Madeline Roth Librairie L'Eau vive (Avignon)

Cinquante ans de vie à l’école, de 1945 à 1995 : Michèle Lesbre raconte ici ses souvenirs d’écolière puis ceux où elle était institutrice, puis directrice d’école. Un récit touchant qui pointe les dérives d’un système qu’elle ne reconnaît plus.

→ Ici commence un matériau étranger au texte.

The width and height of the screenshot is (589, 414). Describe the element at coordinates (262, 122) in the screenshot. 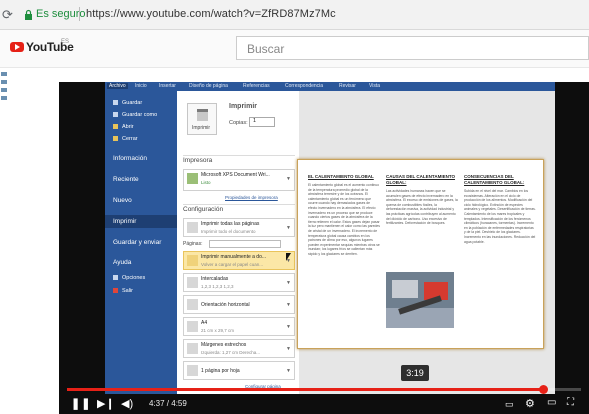

I see `copies-input: 1` at that location.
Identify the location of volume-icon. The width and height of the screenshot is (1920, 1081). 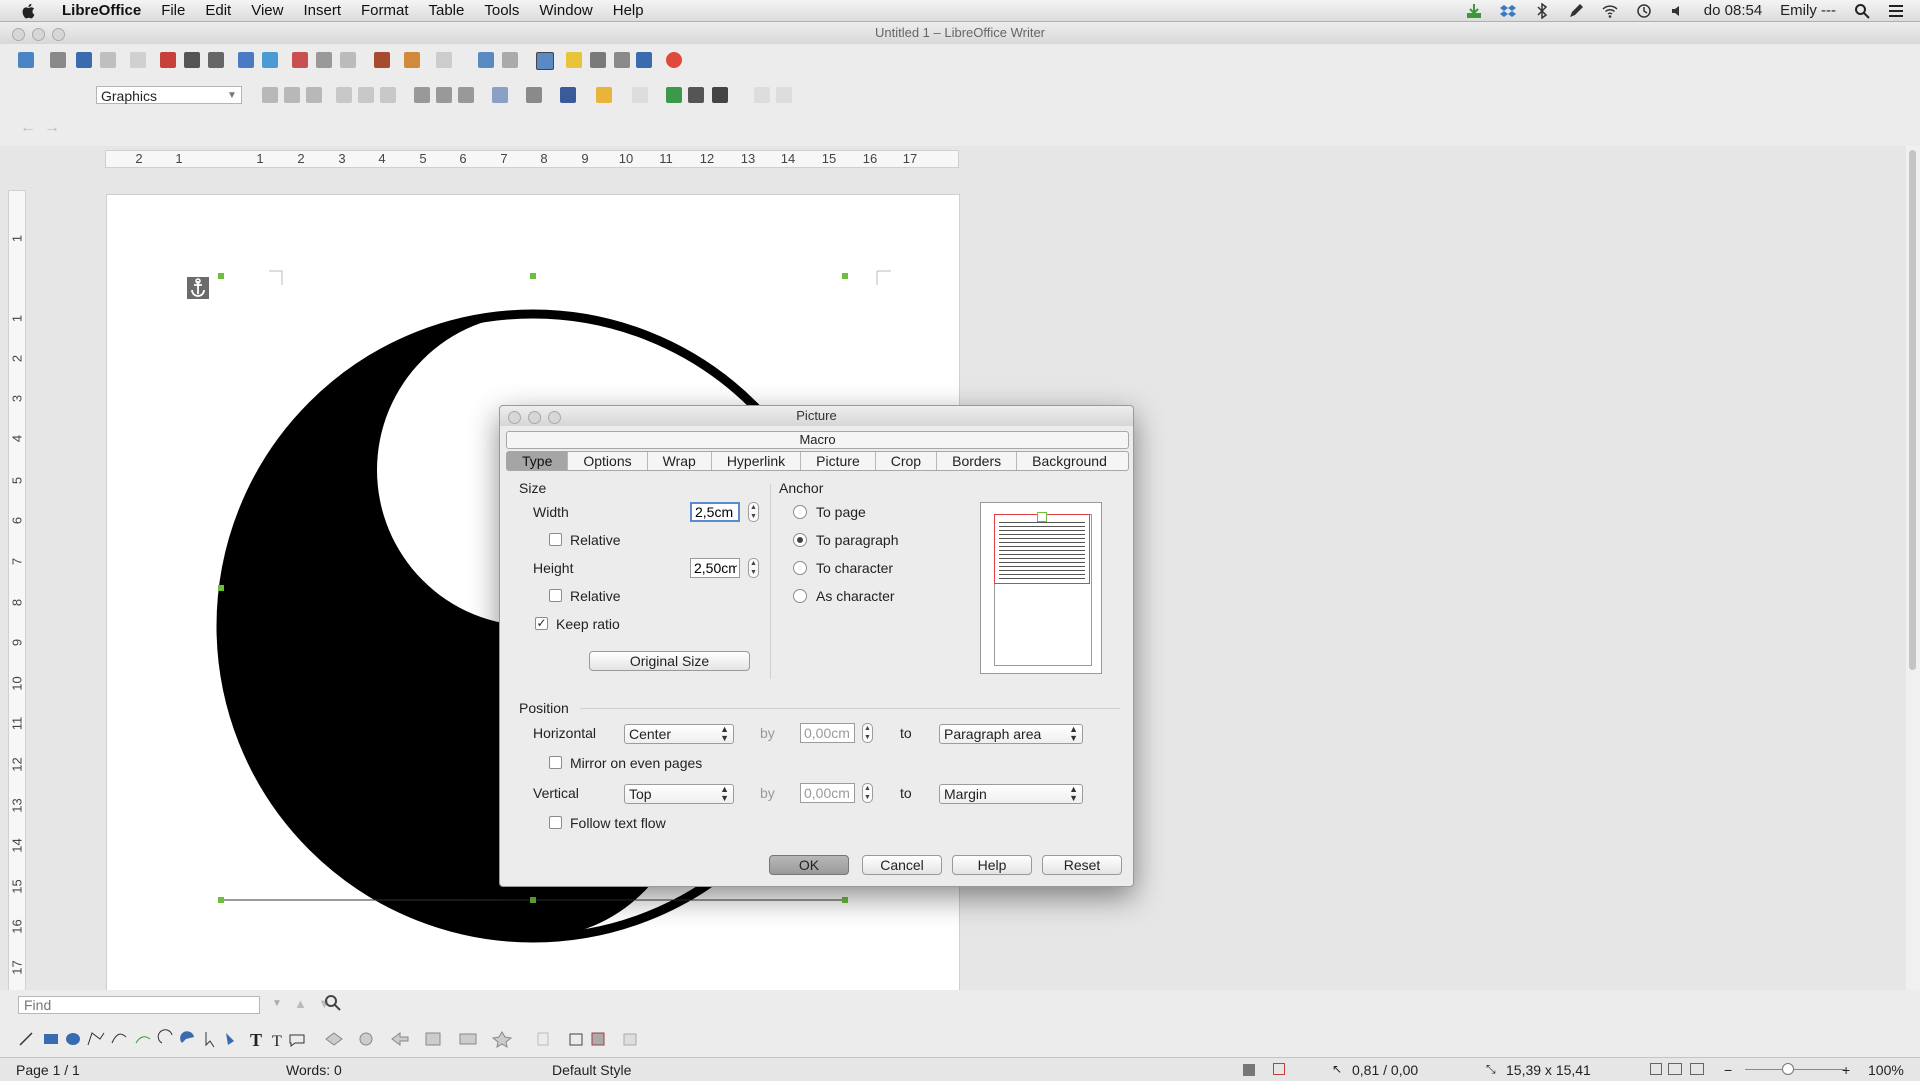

On aime depuis longtemps d’écriture de Michèle Lesbre, délicate, intime. On la retrouve ici pour un récit qui débute en 1945 lorsqu’elle est en dernière année de maternelle dans un quartier de Roanne. Michèle ignore encore, en jouant dans les classes, qu’elle sera institutrice. « Je n’ai pas choisi ce métier, mais je l’ai aimé. » Comme tous les enfants, elle aime les rituels de la classe, les règlements, tout ce qui construit le temps et les activités de la journée. Le lycée Jeanne-d’Arc n’est pas mixte quand elle entre en 6e. L’année suivante, on lui demande de passer le concours de l’École normale. Ainsi, elle va poursuivre « une sorte de destin familial ». En septembre 1962, Michèle Lesbre s’inscrit à la faculté pour préparer une propédeutique Lettres-Histoire. C’est aussi sa première rentrée, son premier poste et elle est enceinte de son fils. Elle se souvient de ses tout premiers élèves, comme Jean-François qui lui a écrit des années plus tard après avoir lu ses livres. En 1968, elle a presque 30 ans, son métier d’enseignante va se construire de façon plus politique. Elle demande un poste à Clermont-Ferrand°: après dix ans dans un village, elle a besoin d’une autre expérience. Des années plus tard, elle remplacera la directrice d’une école parisienne située en contrebas du périphérique et tout à côté d’une cité de transit. Elle travaillera beaucoup avec des assistants sociaux. Tableau noir est dédié à la mémoire de Christine Renom qui s’est donné la mort dans son école de Pantin. Au fil de ses souvenirs, Michèle Lesbre relate aussi à quel point, face aux réformes à répétition et aux surcharges administratives, l’école a changé. L’inquiétude de 1995 est devenue de la colère. Les dessins en noir de blanc de Gianni Burattoni illustrent cette colère. « L’école est le miroir de la société », c’est ainsi que ce texte s’achève.